Whenever a line in the data holds the string "will", pull that line out.

BEGIN Given data

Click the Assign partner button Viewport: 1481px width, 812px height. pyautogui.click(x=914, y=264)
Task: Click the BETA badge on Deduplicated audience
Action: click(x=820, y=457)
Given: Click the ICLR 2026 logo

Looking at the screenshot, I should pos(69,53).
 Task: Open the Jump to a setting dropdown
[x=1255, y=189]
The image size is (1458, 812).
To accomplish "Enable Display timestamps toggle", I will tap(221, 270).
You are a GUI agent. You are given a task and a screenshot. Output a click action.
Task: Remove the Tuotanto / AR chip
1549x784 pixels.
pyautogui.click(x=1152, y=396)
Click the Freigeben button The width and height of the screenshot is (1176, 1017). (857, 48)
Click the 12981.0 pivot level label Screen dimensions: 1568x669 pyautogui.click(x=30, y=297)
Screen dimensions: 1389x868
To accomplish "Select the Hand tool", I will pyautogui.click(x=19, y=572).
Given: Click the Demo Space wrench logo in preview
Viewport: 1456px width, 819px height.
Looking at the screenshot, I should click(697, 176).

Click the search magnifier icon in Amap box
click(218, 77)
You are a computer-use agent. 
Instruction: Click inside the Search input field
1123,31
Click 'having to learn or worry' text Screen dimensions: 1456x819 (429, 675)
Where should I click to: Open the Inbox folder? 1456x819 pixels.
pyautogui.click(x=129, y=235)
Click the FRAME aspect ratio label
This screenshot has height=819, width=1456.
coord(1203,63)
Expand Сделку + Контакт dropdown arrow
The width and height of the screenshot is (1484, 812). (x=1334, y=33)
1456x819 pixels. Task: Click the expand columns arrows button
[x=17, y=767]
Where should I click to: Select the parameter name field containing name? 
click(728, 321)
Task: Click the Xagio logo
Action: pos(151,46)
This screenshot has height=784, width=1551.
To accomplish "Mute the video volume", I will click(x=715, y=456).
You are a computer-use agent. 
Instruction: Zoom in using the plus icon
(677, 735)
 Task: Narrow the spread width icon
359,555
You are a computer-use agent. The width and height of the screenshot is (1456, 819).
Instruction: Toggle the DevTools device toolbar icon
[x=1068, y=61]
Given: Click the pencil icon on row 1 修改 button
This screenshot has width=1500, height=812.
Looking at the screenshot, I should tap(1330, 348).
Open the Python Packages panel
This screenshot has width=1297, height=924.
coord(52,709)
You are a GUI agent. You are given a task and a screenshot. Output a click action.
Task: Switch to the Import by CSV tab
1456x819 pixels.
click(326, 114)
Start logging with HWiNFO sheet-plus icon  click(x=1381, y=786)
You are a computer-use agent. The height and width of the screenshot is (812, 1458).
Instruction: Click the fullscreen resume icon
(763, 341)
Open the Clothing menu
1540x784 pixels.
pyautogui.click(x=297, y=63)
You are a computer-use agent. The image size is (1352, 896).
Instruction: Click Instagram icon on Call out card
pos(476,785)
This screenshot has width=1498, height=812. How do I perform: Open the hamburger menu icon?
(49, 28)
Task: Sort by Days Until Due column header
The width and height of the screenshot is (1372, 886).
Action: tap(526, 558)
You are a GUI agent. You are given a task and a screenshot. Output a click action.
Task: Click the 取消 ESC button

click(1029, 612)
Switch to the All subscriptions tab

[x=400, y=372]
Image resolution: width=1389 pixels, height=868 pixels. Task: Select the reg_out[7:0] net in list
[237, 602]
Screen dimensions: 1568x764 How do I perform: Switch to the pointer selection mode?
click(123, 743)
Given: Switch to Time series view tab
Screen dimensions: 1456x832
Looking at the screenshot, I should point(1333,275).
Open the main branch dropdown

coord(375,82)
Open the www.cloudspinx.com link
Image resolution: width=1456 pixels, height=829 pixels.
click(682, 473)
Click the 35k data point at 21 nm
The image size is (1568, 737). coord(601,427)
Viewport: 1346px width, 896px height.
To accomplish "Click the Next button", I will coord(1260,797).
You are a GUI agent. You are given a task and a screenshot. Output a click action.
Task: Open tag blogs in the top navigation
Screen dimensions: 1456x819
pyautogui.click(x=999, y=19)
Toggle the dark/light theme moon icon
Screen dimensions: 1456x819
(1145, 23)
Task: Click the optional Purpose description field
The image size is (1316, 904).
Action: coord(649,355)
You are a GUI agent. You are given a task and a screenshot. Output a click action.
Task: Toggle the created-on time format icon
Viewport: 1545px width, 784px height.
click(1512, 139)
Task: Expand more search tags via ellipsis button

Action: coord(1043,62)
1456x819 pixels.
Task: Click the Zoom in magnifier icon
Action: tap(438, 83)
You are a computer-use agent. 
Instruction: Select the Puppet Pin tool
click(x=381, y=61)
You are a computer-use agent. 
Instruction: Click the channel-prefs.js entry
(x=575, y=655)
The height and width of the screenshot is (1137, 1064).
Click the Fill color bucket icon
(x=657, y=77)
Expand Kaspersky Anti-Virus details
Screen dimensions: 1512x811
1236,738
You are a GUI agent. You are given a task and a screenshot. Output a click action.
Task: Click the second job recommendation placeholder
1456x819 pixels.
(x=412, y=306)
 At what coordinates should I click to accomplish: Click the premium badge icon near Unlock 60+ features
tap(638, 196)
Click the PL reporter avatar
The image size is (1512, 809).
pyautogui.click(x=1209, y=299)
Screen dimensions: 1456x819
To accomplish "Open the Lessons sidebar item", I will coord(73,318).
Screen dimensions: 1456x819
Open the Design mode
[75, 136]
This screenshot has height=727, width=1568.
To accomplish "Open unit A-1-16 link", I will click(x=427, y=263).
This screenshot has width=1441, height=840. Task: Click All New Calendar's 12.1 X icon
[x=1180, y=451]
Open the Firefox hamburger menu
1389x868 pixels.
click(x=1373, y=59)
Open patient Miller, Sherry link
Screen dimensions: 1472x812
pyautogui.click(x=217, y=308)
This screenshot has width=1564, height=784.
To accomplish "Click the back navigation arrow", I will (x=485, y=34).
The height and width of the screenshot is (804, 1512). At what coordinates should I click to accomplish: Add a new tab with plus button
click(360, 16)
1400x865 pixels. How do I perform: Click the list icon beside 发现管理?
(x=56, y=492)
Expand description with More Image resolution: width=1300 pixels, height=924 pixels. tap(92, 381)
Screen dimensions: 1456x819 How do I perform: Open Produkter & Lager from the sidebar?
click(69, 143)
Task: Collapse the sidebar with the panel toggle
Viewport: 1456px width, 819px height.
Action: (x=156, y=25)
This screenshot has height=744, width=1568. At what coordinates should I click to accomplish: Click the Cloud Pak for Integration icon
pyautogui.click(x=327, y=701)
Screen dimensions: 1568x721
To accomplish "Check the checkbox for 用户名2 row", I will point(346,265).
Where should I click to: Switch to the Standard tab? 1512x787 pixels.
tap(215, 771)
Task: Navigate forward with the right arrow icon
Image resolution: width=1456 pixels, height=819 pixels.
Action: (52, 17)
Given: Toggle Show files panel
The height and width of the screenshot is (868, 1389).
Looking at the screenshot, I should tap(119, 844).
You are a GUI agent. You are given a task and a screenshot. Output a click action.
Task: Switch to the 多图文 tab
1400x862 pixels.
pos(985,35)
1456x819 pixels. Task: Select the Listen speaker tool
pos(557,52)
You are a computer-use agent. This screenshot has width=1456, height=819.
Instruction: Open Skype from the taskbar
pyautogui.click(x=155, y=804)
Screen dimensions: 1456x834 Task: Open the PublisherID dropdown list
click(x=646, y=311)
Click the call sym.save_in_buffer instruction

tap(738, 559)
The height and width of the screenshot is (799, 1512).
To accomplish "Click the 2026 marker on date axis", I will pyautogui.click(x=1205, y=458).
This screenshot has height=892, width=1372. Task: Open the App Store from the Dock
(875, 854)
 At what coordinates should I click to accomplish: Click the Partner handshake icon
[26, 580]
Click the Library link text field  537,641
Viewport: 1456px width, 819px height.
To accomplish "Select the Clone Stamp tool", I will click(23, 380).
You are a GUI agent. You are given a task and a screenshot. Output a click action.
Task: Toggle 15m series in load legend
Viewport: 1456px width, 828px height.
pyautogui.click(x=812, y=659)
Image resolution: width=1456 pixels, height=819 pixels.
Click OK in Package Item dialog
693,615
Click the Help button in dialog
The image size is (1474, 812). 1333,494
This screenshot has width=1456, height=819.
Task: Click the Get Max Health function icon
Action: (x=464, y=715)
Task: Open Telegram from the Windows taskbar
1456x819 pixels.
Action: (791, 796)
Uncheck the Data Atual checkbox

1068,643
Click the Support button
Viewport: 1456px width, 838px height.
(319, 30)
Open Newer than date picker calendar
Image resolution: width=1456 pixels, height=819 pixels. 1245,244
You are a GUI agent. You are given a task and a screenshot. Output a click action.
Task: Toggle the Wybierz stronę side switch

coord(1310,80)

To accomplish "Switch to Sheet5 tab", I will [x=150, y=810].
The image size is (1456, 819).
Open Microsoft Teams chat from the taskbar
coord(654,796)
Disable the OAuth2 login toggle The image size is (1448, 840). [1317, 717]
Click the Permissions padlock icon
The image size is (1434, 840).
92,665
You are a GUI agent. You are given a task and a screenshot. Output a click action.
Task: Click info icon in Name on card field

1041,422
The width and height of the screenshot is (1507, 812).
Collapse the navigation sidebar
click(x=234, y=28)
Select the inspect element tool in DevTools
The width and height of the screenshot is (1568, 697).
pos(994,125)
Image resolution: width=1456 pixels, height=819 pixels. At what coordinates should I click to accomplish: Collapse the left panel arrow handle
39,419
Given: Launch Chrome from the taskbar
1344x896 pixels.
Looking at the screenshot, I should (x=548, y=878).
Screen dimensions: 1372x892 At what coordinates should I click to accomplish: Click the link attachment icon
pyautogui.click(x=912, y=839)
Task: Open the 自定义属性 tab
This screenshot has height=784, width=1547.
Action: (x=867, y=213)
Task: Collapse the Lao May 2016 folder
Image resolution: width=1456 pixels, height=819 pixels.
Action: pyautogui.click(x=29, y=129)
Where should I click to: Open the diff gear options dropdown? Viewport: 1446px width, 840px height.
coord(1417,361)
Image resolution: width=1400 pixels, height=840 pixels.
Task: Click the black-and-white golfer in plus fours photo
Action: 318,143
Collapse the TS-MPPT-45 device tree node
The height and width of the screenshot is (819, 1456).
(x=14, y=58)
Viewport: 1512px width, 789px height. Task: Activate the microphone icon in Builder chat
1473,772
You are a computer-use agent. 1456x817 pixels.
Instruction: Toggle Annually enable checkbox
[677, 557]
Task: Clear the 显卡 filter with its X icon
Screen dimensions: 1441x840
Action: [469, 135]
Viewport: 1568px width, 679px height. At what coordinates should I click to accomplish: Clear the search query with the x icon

END Given data

Answer box »
To accomplish "Enable Display timestamps toggle", I will tap(221, 270).
To accomplish "Select the Hand tool", I will pyautogui.click(x=19, y=572).
To accomplish "Mute the video volume", I will click(x=715, y=456).
To accomplish "Click the Next button", I will coord(1260,797).
To accomplish "Open the Lessons sidebar item", I will coord(73,318).
To accomplish "Open unit A-1-16 link", I will click(x=427, y=263).
To accomplish "Click the back navigation arrow", I will (x=485, y=34).
To accomplish "Check the checkbox for 用户名2 row", I will point(346,265).
To accomplish "Click the 2026 marker on date axis", I will pyautogui.click(x=1205, y=458).
To accomplish "Select the Clone Stamp tool", I will click(23, 380).
To accomplish "Switch to Sheet5 tab", I will [x=150, y=810].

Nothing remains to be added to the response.